The Friendly Atheist posted about how a Christian wrote to an atheist, Nadja, who had been murdered, over Facebook, asking if she was sorry now that she was meeting her maker. The Christian, Michelle, has since apologized, which you can read here. And I have a few things I want to say. First, comments like Michelle’s contribute to the toxic atmosphere that many atheists find themselves living in. Second, I don’t find Michelle’s apology sufficient, because I see no attempt from her to reach out to the people she has hurt to learn the reasons why what she said was so harmful. Further, she got a platform to air her version of events, but Nadja does not get a similar platform, and as for the millions of atheists living with such hostility that Michelle displayed to Nadja, well, Michelle decided to ignore them rather than listen to us.
I understand that Michelle has been harassed for this, and I denounce that behavior. It is not okay.
However, she spent about four paragraphs on why her behavior was wrong and six on the mistreatment she has received as a result. And one must keep in mind that Christians dominate in the United States. They can easily find others who share their beliefs, they don’t have to worry about being fired for their beliefs, they have elected representatives who share their beliefs and uphold those beliefs as superior to others, and often create an atmosphere that is hostile to those who hold different beliefs. What Michelle lived with after she wrote that message is what a lot of atheists live with in real life day in and day out, except in our case we are not judged by our actions, well, aside from the action of being truthful about what we believe.
While I don’t believe there is a hell or a maker, what disturbs me is the idea that when I die, that people will gloat on my grave and wonder if I am getting my comeuppance. What worries me is that the things I have accomplished will not mean anything and will not be remembered. The times I spent hours working with someone who is suicidal to help them find the strength to live another day won’t matter. That I worked for several years with an impoverished and maligned group (substance users) while being paid a pittance of a salary because I believe everyone is entitled to quality treatment won’t matter. That I worked hard to educate people about child abuse and to learn healthy ways to parent won’t matter. That I saved a boy from drowning and a family from a house fire won’t matter. That I volunteered, donated, and worked hard to make this world a better place won’t matter. That I overcame having several disabilities to go on and get a master’s degree and own my own business won’t matter. That I loved to create stories and perform music won’t matter. That I worked hard to raise two children without abuse and to enable them to become good people won’t matter. All that will matter to a lot of people is that I did not share their beliefs, so my death will be an occasion for celebration and gloating.

■ Prompt 1: In the post about Michelle's message to Nadja, how many paragraphs does the writer say Michelle spent on the mistreatment she received?
■ Prompt 2: Please continue the post about Michelle's message to Nadja from where it stops.

■ Available data:

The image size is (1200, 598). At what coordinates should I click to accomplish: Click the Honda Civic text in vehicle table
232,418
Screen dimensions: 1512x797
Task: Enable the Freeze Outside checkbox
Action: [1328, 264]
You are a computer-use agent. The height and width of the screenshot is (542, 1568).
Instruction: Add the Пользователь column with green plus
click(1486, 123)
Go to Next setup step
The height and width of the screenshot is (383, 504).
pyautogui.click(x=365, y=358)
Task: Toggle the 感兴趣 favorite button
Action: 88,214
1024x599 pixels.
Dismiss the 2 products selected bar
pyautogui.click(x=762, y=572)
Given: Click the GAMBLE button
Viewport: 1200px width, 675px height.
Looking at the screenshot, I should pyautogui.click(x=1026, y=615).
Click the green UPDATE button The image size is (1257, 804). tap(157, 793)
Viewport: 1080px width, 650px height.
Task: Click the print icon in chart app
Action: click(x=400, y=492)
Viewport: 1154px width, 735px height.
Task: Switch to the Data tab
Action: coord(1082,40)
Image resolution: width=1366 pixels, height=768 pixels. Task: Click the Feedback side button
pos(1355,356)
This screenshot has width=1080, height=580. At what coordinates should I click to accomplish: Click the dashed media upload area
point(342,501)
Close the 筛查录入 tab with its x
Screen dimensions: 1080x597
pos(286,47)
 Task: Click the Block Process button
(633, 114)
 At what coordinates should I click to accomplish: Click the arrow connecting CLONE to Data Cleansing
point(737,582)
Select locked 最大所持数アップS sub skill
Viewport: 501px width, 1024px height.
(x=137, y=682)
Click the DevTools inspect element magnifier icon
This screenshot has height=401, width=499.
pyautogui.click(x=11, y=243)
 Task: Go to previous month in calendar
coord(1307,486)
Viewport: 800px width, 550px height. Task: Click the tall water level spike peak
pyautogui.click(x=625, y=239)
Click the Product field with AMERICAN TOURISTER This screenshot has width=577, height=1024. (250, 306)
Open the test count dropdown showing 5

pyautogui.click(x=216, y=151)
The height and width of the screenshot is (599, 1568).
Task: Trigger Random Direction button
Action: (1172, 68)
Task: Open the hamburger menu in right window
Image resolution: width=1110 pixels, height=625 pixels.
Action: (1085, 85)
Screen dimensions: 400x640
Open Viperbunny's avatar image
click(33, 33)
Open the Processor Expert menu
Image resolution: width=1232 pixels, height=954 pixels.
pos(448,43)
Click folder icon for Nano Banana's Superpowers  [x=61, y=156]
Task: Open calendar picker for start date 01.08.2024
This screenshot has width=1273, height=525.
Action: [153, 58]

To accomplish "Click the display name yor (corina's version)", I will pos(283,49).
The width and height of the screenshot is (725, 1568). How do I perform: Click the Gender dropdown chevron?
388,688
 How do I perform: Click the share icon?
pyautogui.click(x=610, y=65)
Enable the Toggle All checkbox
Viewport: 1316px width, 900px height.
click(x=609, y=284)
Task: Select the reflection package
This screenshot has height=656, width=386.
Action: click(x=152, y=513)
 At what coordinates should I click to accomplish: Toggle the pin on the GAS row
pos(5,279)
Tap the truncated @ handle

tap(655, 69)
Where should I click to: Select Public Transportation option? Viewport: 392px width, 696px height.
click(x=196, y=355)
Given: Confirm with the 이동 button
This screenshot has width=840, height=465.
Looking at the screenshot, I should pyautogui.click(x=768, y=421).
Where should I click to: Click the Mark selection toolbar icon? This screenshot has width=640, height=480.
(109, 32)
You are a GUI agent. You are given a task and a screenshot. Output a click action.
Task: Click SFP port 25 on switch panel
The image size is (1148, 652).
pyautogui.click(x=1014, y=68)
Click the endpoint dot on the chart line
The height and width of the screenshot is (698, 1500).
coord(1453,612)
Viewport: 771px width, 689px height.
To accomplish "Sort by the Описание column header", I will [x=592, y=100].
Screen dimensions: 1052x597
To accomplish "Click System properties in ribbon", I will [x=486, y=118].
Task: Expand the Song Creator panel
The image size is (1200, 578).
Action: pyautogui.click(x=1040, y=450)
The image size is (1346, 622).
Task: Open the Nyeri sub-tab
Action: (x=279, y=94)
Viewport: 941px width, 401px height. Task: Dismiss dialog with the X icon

■ Written reply 1: Six paragraphs.

■ Written reply 2:
Yet this stripping of people of all of their attributes save whether or not they have the same religious beliefs has a larger impact than whether or not people dance on the graves of others, because it impacts how those people are treated while they are alive. And I think for Christians, to justify this belief that otherwise good people are going to hell, they have to believe those people are really evil no matter what the evidence is, and treat them accordingly. By shunning people who believe different, terminating employment, and harassing them, and in some cases assaulting them. That message Michelle left on the Facebook page of a murdered woman? That’s the sort of stuff atheists are subjected to day in and day out in real life, only worse.
Michelle has apologized, but done little to understand what is is like to live as an atheist in this country or understand how her actions have hurt others. I don’t expect her to convert or change her religious beliefs, and I don’t care about that. What I would like is to see her make an attempt to learn why her comments hurt, and that it was more than a tasteless comment left on a murdered woman’s page, that her actions were a drop in a pool of hurtful behavior that atheists are subjected to on a daily basis in the United States. From her apology, she seems to see her behavior is a one time instance, rather than a point in a complex web of behaviors that Christians engage in on a daily basis that harm atheists.